▸ **Work item**
I would like you to output every record below exactly, apart from the pictures.

★ ★ ★ ★ ★

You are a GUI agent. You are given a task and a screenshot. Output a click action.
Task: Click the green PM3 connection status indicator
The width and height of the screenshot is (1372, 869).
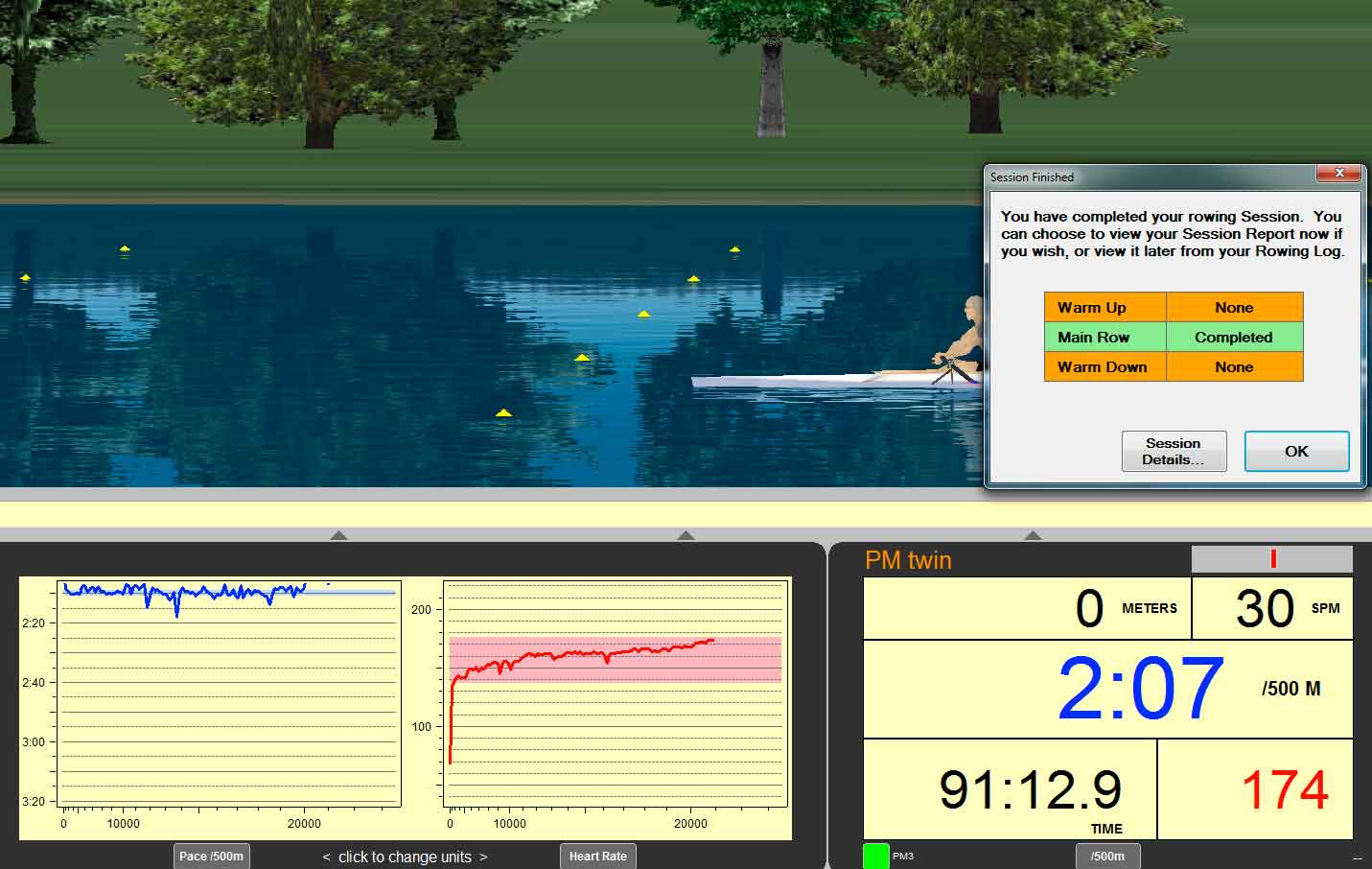click(x=875, y=854)
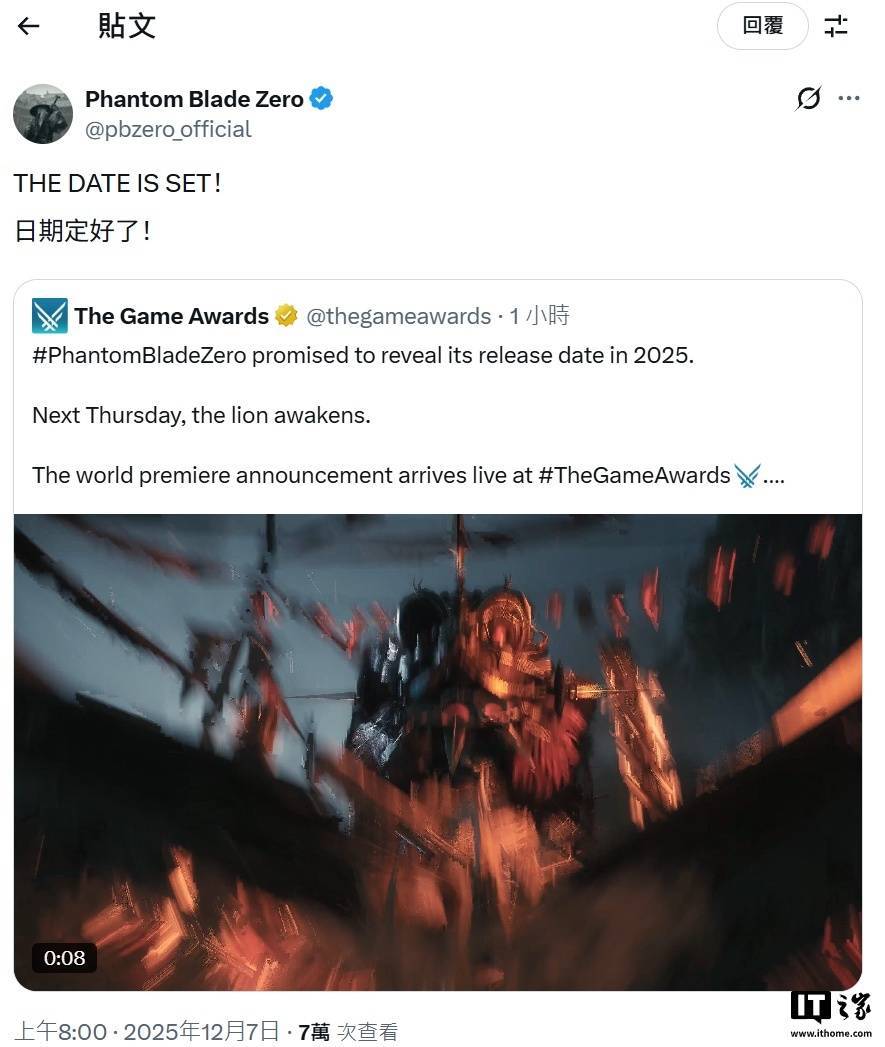Image resolution: width=885 pixels, height=1047 pixels.
Task: Open @thegameawards profile from quoted post
Action: (x=400, y=315)
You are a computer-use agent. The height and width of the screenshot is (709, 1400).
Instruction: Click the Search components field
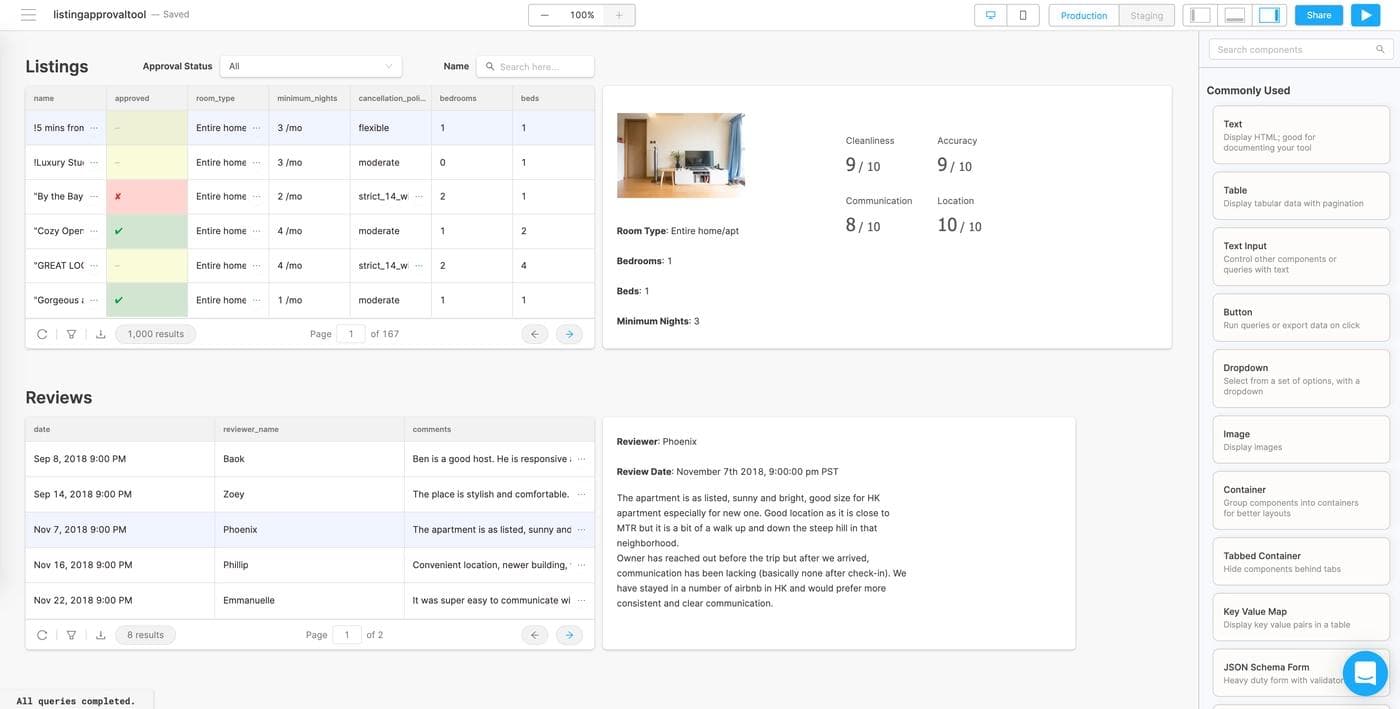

★ ★ ★ ★ ★

▸ **Solution to this exercise**
You are a GUI agent. You are given a task and a screenshot. Output a click action.
Task: Click the green PM3 connection status indicator
The width and height of the screenshot is (1372, 869).
click(x=875, y=854)
Image resolution: width=885 pixels, height=1047 pixels.
Task: Open @thegameawards profile from quoted post
Action: (x=400, y=315)
You are a computer-use agent. The height and width of the screenshot is (709, 1400).
Instruction: Click the Search components field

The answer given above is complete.